For all of these reasons, this court will not abandon the basic principle that defendants must have taken some action to direct their activities in the forum so as to "purposely avail" themselves of the privilege of doing business within Oregon. The timeless and fundamental bedrock of personal jurisdiction assures us all that a defendant will not be "haled" into a court of a foreign jurisdiction based on nothing more than the foreseeability or potentiality of commercial activity with the forum state. World-Wide Volkswagen, 444 U.S. at 297. Until transactions with Oregon residents are consummated through defendants' Web site, defendants cannot reasonably anticipate that they will be brought before this court, simply because they advertise their products through a global medium which provides the capability of engaging in commercial transactions. It is therefore "presumptively . . . unreasonable to require [them] to submit to the burdens of litigations" in this forum. Burger King, 471 U.S. at 476.

CONCLUSION

Due process requires that personal jurisdiction be based first and foremost on fairness. If defendants do not have "fair warning" that their Internet activities would render them subject to jurisdiction in this forum, personal jurisdiction may not be had, regardless of other considerations:

Even if the defendant would suffer minimal or no inconvenience from being forced to litigate before the tribunals of another State; even if the forum State has a strong interest in applying its law to the controversy; even if the forum State is the most convenient location for litigation, the Due Process Clause, acting as an instrument of interstate federalism, may sometimes act to divest the State of its power to render a valid judgment.

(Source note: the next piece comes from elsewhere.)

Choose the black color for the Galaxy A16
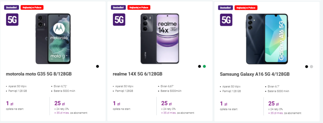Image resolution: width=323 pixels, height=123 pixels. (x=307, y=66)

World-Wide Volkswagen Corp., 444 U.S. At 294 "

The decision rendered by Judge Aiken is very favorable to the defendant but contains in itself its limits. In fact, it does not permit a forum actoris obliging the plaintiff to travel from jurisdiction to jurisdiction in order to prevail its IP rights.

In other words, in the United States it is the plaintiff who has to travel from court to court ; in Europe is the defendant who has to travel. Who should bear the burden of litigation ? I guess that's the real question as well in the material world as in cyberspace.